Fliers and promotional material inviting people to “test drive” homes and neighborhoods can be found on buildings in Manhattan, including Sutton Manor on East 53rd Street, 99 John Street, the Revere on East 54th Street and Morgan Court on Madison Avenue. In Brooklyn, the BridgeView Tower and the Decora are among those with this option, in addition to Northside Piers. Both sale prices and rents are often included in the listings.
The rent-to-own concept represents “a change in mind-set” during these tough economic times, said Jonathan J. Miller, a founder and the president of the Miller Samuel real estate appraisal firm. “The longer this drags out, the more acceptable this option becomes; this is just evolving,” he said.

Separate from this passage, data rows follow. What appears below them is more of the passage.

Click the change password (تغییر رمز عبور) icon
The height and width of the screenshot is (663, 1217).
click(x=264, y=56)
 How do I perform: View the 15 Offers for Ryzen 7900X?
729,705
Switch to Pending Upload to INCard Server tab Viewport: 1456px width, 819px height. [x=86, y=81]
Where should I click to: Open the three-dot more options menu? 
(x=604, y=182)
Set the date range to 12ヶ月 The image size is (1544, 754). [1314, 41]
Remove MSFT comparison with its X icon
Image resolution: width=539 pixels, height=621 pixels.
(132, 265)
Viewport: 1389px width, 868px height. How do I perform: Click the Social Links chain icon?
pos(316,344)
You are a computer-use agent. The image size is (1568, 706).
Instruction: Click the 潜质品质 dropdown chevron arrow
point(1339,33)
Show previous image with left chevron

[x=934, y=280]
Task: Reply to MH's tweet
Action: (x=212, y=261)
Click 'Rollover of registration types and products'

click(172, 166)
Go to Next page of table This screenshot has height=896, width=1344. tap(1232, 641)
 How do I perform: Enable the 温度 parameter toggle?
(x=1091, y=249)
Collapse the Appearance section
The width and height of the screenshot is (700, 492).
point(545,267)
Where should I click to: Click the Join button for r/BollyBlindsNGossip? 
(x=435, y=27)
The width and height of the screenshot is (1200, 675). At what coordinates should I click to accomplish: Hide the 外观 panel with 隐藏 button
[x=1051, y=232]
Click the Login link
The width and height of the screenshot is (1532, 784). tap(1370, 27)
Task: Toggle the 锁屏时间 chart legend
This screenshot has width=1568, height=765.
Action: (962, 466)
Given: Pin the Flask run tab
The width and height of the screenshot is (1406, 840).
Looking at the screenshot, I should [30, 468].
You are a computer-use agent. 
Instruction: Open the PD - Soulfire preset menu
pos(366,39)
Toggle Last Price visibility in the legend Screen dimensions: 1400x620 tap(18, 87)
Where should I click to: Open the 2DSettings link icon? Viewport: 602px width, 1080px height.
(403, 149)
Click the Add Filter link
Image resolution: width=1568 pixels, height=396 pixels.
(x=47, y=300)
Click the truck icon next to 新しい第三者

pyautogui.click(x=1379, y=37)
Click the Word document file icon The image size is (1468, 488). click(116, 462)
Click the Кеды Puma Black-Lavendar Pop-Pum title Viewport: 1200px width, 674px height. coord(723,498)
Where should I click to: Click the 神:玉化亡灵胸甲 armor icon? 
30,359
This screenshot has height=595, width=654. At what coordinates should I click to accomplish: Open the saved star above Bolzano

The last time lease-purchase options were seen with any frequency in the New York area was in the late ’80s and early ’90s — a time when market conditions may have been even more dire than they are now, according to veteran real estate professionals, and certainly a time when interest rates were a lot higher.
“That period of time was a very severe downturn,” Mr. Miller said. “The market had about seven years of surplus inventory to be absorbed. In the period we’re in now, we have 7.9 months of inventory. We’re clearly going into a weak economic period but going into it with relative strength.”
Klara Madlin, the owner of Klara Madlin Real Estate in Manhattan, offered similar observations, and recalled handling a few lease-purchase deals in those dicey decades.
How many of these lessees ultimately bought their apartments back then? “I would say maybe 5 percent — not a lot,” Ms. Madlin said, noting that hard numbers are difficult to come by. Conversion rates were low, she said, “because the people generally who were renting to buy couldn’t really afford to buy.”
“I think it might be different this time around,” she said.
Renting to own can be attractive for both sides of a real estate transaction. It brings cash flow to properties that otherwise might be stagnant. And buyers lacking adequate down payments (perhaps because of stock losses), struggling with poor credit, or even recovering from a recent foreclosure, can build up savings and rebuild creditworthiness in order to get a mortgage.
For Simon Hall, a 40-year-old technology specialist from Britain, it is a means of establishing a credit history in this country and paving the path to eventual homeownership for himself and his American girlfriend, Vishma Victor, 28.